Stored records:
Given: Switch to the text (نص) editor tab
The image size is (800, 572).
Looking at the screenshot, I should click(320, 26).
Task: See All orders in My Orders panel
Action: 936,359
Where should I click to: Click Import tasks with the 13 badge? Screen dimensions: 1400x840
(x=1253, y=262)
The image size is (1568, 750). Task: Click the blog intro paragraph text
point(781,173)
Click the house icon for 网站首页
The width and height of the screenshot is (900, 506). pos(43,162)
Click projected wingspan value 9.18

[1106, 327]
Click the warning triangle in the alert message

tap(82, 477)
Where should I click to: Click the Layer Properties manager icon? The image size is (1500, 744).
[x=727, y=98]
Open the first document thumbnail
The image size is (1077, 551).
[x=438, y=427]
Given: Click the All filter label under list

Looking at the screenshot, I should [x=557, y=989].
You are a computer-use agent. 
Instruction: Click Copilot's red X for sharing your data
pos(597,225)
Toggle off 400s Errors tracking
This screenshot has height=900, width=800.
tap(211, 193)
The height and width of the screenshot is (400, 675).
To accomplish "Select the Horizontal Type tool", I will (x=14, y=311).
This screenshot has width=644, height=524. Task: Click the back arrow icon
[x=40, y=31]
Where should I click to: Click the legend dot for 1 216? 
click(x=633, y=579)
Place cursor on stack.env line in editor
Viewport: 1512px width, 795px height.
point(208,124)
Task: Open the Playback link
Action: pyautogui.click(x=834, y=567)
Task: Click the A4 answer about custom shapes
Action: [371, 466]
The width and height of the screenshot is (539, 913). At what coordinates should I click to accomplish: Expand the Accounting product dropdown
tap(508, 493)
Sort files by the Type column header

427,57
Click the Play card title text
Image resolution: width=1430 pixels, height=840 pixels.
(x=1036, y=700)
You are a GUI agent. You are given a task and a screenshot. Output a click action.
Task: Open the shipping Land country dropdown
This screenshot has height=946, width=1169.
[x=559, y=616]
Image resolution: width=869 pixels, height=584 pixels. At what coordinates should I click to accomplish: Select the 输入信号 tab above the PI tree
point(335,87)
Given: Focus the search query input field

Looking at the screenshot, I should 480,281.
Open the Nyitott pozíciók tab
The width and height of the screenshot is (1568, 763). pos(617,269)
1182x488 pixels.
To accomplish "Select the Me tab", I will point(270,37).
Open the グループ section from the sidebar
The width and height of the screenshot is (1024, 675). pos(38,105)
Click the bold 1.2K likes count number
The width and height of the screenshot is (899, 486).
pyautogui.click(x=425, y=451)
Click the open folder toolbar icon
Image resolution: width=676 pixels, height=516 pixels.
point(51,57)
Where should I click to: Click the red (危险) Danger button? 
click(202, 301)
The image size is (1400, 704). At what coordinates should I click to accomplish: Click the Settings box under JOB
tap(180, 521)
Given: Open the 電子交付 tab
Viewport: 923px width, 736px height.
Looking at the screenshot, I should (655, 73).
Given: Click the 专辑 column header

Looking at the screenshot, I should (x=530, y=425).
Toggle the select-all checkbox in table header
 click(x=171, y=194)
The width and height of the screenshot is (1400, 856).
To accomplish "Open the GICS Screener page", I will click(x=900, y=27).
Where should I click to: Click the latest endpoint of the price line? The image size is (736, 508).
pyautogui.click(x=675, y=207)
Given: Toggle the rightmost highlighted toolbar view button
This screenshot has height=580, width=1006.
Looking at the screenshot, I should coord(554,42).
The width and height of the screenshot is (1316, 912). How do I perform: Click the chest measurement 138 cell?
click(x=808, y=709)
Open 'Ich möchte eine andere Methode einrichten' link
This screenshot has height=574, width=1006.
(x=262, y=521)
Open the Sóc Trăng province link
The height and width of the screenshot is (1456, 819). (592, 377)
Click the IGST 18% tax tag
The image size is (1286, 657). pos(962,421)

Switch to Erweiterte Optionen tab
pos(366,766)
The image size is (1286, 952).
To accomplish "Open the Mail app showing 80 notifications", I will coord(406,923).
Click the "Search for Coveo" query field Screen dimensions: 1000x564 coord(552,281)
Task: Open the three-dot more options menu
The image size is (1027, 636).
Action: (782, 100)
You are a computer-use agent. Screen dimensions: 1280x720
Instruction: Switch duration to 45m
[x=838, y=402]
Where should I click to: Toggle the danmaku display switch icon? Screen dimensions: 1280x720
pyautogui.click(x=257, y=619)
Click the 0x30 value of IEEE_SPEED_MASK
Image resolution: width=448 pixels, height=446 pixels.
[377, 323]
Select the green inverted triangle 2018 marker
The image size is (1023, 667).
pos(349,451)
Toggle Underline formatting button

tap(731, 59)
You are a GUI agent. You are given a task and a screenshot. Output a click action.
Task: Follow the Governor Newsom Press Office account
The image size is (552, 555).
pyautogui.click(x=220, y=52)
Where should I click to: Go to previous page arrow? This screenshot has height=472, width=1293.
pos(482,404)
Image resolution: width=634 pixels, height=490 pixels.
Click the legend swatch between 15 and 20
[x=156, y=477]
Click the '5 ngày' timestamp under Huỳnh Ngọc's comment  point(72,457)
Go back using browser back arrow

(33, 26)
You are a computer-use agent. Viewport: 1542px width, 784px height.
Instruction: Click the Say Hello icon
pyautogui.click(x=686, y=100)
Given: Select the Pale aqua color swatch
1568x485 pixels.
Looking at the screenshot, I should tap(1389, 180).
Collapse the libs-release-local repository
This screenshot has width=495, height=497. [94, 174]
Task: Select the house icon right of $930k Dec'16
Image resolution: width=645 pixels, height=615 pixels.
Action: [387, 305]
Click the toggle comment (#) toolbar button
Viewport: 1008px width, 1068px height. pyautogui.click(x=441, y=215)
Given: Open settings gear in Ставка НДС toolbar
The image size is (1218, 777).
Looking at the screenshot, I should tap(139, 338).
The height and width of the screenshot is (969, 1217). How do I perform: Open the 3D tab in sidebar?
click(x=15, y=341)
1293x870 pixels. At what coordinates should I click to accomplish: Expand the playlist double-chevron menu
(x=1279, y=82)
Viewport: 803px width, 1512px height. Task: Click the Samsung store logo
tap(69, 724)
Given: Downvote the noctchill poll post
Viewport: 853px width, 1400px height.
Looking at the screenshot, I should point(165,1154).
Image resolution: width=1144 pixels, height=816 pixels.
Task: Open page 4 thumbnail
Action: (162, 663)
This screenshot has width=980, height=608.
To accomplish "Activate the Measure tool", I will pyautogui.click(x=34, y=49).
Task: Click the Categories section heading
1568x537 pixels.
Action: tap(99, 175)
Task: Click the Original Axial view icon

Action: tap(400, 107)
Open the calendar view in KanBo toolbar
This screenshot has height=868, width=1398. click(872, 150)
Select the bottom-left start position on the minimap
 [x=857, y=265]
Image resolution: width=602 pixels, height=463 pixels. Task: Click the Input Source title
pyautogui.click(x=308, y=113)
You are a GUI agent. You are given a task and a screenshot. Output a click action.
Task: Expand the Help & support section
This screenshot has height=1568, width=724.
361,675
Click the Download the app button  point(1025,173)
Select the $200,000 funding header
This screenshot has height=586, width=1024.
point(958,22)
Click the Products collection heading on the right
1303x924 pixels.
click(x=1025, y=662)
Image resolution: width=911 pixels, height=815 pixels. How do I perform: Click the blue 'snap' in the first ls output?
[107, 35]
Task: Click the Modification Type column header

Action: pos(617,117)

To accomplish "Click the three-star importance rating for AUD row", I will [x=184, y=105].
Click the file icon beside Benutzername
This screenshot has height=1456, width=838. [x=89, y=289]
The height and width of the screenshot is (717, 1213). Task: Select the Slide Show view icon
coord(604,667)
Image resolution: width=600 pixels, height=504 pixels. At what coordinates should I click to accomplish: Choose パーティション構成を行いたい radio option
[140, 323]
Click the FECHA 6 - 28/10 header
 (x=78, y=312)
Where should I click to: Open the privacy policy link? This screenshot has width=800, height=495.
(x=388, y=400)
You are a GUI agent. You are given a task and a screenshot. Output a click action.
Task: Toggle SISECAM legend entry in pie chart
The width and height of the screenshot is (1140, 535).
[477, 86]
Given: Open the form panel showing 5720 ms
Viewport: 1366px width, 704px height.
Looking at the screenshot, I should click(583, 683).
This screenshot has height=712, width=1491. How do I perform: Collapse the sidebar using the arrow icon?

Exercise: Report the number of lines in these entries that hold the word "computer". Add nothing else.

Written response: 3